Evan hadn’t touched her since she’d opened the door, then quickly backed away from him. He’d make up for that serious error in judgment in a bit. First, she had to deliver the speech she’d obviously been rehearsing in her head for the past ten minutes. Dragging in a deep breath, she plunged into it.
“Look, we both got a little carried away the last time you were here.”
“A little?”
“Okay, a lot. It was crazy. The whole weekend was crazy. I knew nothing could come of it… That we couldn’t…”
He wasn’t letting her off the hook. Weaving a path through the boxes, he came around the end of the bed. Whatever she wanted to say, she’d have to say it right in his face.
“That we couldn’t what, Lissa?”
“That we couldn’t have any kind of relationship…outside of the hours you could ‘carve’ out of your schedule.”
“Why not?”
“Don’t play games with me! You know why not.”
“Humor me,” he fired back. “Let’s hear your version of the facts as you see them.”
Goaded, she lifted her chin another notch. “One, there’s the fact that I’ve got a past hanging over me that isn’t going to go away, no matter how much I wish it. The same black cloud will hang over anyone stupid enough to linger in my general vicinity. Two, there’s the fact that the cloud’s about to burst. My, uh, fath…”

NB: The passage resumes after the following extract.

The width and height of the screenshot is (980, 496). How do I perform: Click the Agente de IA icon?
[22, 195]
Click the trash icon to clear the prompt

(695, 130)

She tripped over the word. Couldn’t get it out. Evan’s anger melted as she fumbled for a neutral reference to the stranger who’d fathered her.
“Arlen tried to fob Hawthorne off,” she said tightly, “but he’s probably on his way out here as we speak.”
“We’ll handle Hawthorne.”
“Yes, well, you’ve just hit on fact number three. There is no ‘we.’ There can’t be.”
“You’re right back where you started. Give it up, Lissa. You’ve lost this case.”
Surrendering to the need to touch her, he reached out to tuck a strand of her hair behind her ear. She jerked away, desperate now.
“Evan, think! That day, outside Charlie’s, Carrie said you’re the front-runner for an appointment to the D.A.’s job next year. What do you suppose it will do to your chances if word leaks out that you’re tangled up with…someone like me?”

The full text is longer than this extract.